Nanopore sequencing and the Shasta toolkit enable efficient de novo assembly of eleven human genomes

Affiliations

Nanopore sequencing and the Shasta toolkit enable efficient de novo assembly of eleven human genomes

Kishwar Shafin et al. Nat Biotechnol. 2020 Sep.

Abstract

De novo assembly of a human genome using nanopore long-read sequences has been reported, but it used more than 150,000 CPU hours and weeks of wall-clock time.
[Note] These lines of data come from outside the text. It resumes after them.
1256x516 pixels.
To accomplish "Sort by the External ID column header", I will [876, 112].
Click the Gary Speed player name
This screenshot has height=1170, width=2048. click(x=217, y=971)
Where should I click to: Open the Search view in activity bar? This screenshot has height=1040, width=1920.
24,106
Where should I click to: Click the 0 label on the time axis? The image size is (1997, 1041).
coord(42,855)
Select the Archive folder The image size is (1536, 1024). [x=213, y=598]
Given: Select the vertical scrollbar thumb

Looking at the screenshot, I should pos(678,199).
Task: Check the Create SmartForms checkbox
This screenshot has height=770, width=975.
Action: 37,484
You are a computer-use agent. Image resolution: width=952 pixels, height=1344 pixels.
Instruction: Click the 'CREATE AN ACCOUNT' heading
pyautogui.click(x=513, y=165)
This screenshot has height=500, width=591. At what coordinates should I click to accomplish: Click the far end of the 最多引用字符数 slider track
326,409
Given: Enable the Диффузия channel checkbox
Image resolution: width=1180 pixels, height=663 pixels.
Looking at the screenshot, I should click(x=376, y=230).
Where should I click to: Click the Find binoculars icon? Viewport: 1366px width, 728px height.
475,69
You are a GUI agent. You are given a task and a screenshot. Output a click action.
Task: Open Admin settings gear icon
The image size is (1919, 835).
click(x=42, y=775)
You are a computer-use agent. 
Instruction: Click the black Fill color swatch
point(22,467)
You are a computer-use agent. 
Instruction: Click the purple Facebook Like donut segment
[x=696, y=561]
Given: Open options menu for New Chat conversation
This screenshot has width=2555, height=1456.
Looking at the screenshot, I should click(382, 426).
To enable rapid human genome assembly, we present Shasta, a de novo long-read assembler, and polishing algorithms named MarginPolish and HELEN. Using a single PromethION nanopore sequencer and our toolkit, we assembled 11 highly contiguous human genomes de novo in 9 d. We achieved roughly 63× coverage, 42-kb read N50 values and 6.5× coverage in reads >100 kb using three flow cells per sample. Shasta produced a complete haploid human genome assembly in under 6 h on a single commercial compute node. MarginPolish and HELEN polished haploid assemblies to more than 99.9% identity (Phred quality score QV = 30) with nanopore reads alone. Addition of proximity-ligation sequencing enabled near chromosome-level scaffolds for all 11 genomes. We compare our assembly performance to existing methods for diploid, haploid and trio-binned human samples and report superior accuracy and speed.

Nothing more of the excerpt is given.